O mais importante é que “Fight or Flight” não apenas aceita o absurdo — ele se diverte com isso. Ao contrário de alguns filmes de ação que tentam forçar uma seriedade excessiva sobre uma premissa inerentemente ridícula, o filme de Madigan abraça sua energia de filme B sem ironia, mas com um claro senso de diversão. Pense nele como um “John Wick” mais brincalhão ou um “Sharknado” mais habilidoso — e isso está longe de ser um insulto. As motosserras podem ser um indício disso. O resultado é um filme que mantém o tom leve enquanto entrega adrenalina sem parar, satisfazendo tanto os fanáticos por ação quanto o público em busca de um entretenimento escapista.
Josh Hartnett brilha no papel principal, exibindo um carisma autoconfiante que equilibra perfeitamente o cansaço endurecido e o heroísmo relutante. Sua atuação combina um “estou velho demais para isso” rabugento com uma resignação bem-humorada toda vez que mais um assassino salta sobre ele no meio do voo. Hartnett, que vem reconstruindo sua carreira com papéis em “Oppenheimer”, “Black Mirror” e “Armadilha”, prova aqui que é um candidato natural a herói de ação contemporâneo — especialmente um que pisca para a plateia. Suas cenas de luta, executadas com agilidade e dedicação impressionantes, o consolidam como um dos anti-heróis de ação mais marcantes do ano.

Somando-se ao apelo do filme está Charithra Chandran como Isha, uma comissária de bordo que rapidamente se torna uma aliada inesperada — e altamente capaz — de Lucas. Chandran desconstrói com facilidade o típico estereótipo da donzela em perigo. Ela não apenas se defende contra a horda de assassinos, como, em muitos momentos, é Isha quem salva Lucas. A atuação afiada de Chandran, misturando charme astuto com destreza física, a destaca como uma futura estrela de ação. A química entre Hartnett e Chandran é palpável e envolvente, deixando o caminho aberto (e muito bem-vindo) para possíveis continuações.

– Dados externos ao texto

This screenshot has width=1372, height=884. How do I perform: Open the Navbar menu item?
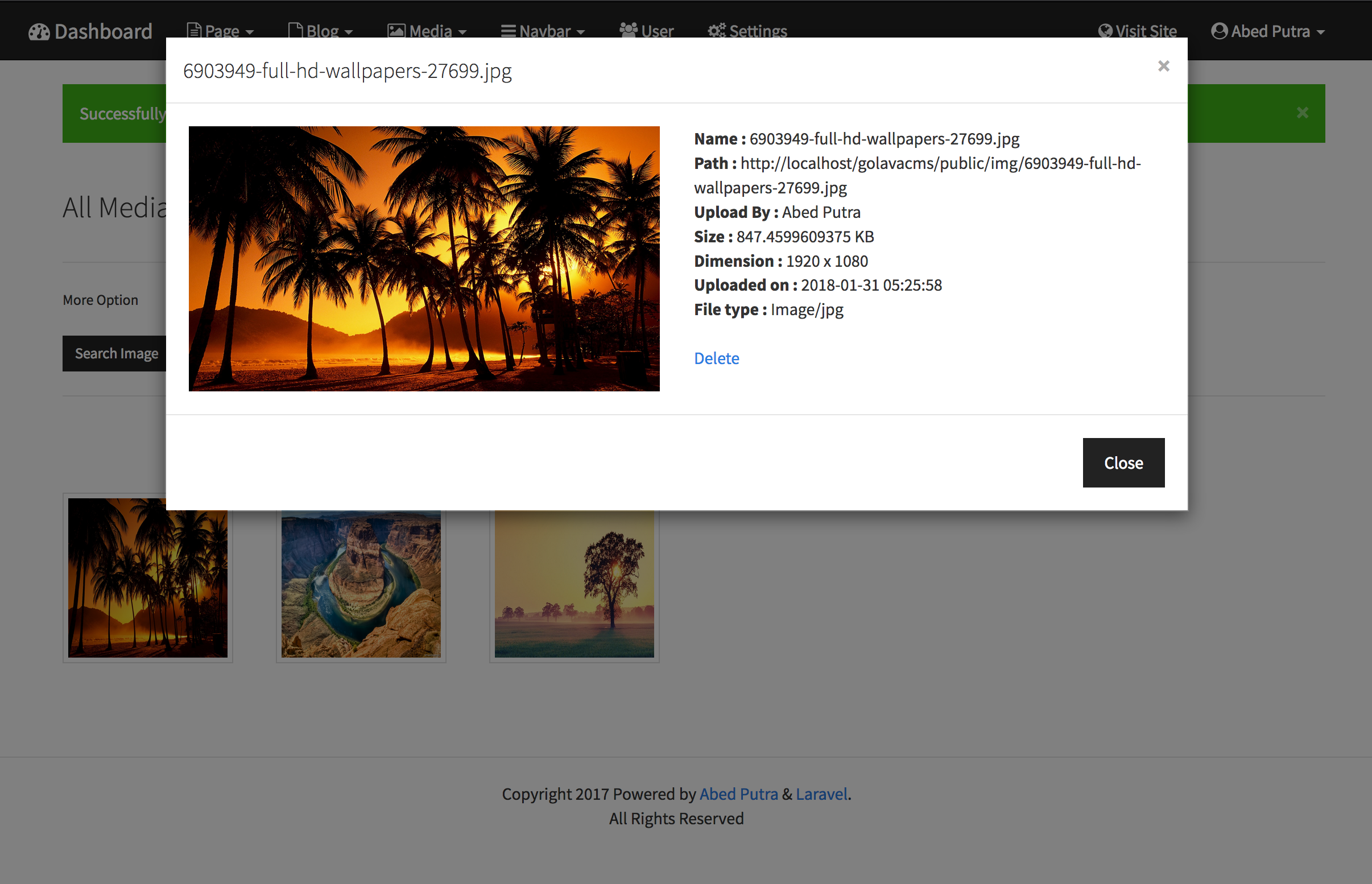tap(544, 31)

Visualmente, “Fight or Flight” é um deleite. O diretor de fotografia Matthew Flannery, conhecido por seu trabalho em “The Raid”, traz energia e clareza cinética às cenas de luta caóticas. Seu trabalho de câmera na mão — que cobre aproximadamente 90% do filme — mergulha os espectadores diretamente na ação sem sacrificar a coerência. O resultado eleva o filme muito além do padrão dos filmes de ação, oferecendo sequências elegantes e pulsantes que são tão bem filmadas quanto brutais.
Embora “Fight or Flight” flerte ocasionalmente com o exagero e apresente alguns personagens secundários extravagantes — incluindo uma ex-amante sedenta de poder e um burocrata governamental exagerado — esses elementos apenas acrescentam charme à obra. O filme nunca finge ser algo que não é. Ele sabe que é uma aventura selvagem e ensanguentada e te convida a apertar o cinto e curtir o passeio. No fundo, “Fight or Flight” é cinema pipoca em sua melhor forma — ágil, eletrizante e descaradamente divertido.